To Anon@8.03PM: That time would be now, since the Pakistan Army has deployed only a depleted Brigade comprising some 3,500 soldiers throughout the LoC. But this is not an option simply because the issue of POK is not just about India and Pakistan, but China was well, since a part of POK—the Trans-Karakoram Tract—was ceded by Pakistan to China in the early 1960s.

Prasun K. Sengupta said...

To Anon@9.12PM: Structurally, both the P-15A & P-15B DDGs will bear a close resemblance and their weapons and sensors fits will be almost the same. The P-17A FFG will have EL/M-2048 MF-STAR and Barak-2 MR-SAMs on board along with BrahMos supersonic MRCMs. IAC-1 is due for commissioning by 2015. IAC-2 will be as big as INS Vikramaditya. It remains to be seen if it will be a flat-top or have STOBAR configuration, since the detailed design phase of IAC-2 has not yet taken off. Three IACs are planned. On-board aircraft assets for IAC-21 have been given above. Arjun Mk2 will be heavier than the Mk1. The Indian Navy refers to LPHs as LPDs as of now. But when issuing RFPs, the term LPH will likely be used. The LPHs will be acquired along with either LCAC-type hovercraft or high-speed catamarans. Yes, the 4,500km-range K-4 is under development. The DRDO presently has no plans for developing 6,000km-range SLBMs, but the Navy wants a 8,500km-range SLBM. It is up to Russia to impose or remove MTCR restrictions on the B rahMos, since the MTCR is just a regime and is not a binding international treaty. The supersonic LACM will have nothing to do with BrahMos. In fact, if you look at illustrations of the air-launched LACM allegedly being developed by the DRDO, you will notice that it bears a strong resemblance to the Taiwanese Hsiung Feng-2E supersonic anti-ship cruise missile, whose design was also outsourced to another foreign country. Hypersonic BrahMos is already under development by NPOM in Russia. Astra Mk1 BVRAAM is still undergoing various technology validation processes.

vishakh said...

Isn't it is right that Navy is palnning to purchase new submarine under P 75A and use it with Scopene sub tech and use it as base for next 12 submarine to be made and developed in india ???

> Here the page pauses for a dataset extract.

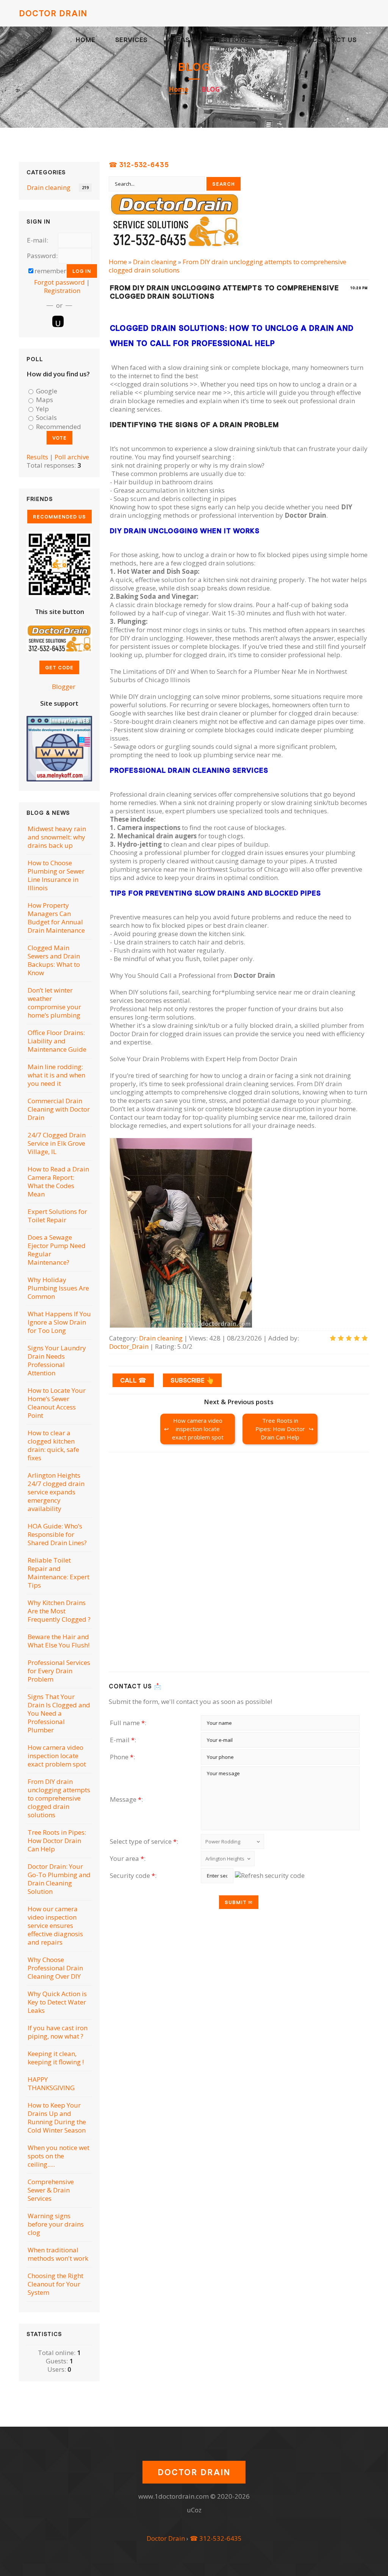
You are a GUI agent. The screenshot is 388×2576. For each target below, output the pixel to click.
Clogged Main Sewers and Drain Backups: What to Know (54, 960)
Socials (46, 417)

So based on that Buying russian submarine under P 75A would mean best of both worlds tech ......

vishakh said...

New S 80 Submarine has non cavitation causing propeller and new tech to absorb CO1 emissions produced . SMX21 is best if France is Seriously pushing it ... Has FRance replied to Indian Navy RFI with SMX21 or new version of Scorpene ????

Prasun K. Sengupta said...

To Vishakh: There are no plans to build another 12 home-grown SSKs beyond the six Project 75I SSKs. Secondly, no one will allow the kind of mix-and-match that you're suggesting as the IPRs of the original SSK designs are not for sale. Lastly, the DGND has had no hands-on experience thus far in designing submarines of any kind and therefore an indigenous mix-and-match solution is not even being considered.

Austin said...

Prasun, Informative write up on "Wasted Opportunities"

Any idea on what will be India's contribution to Hypersonic Brahmos project ?

Prasun K. Sengupta said...

To Austin: The same kind of arrangement as that for the BrahMos Blocks 1/2/3. The navigation and flight control systems will be India's contribution, with the airframe design, propulsion system and terminal guidance system coming from Russia.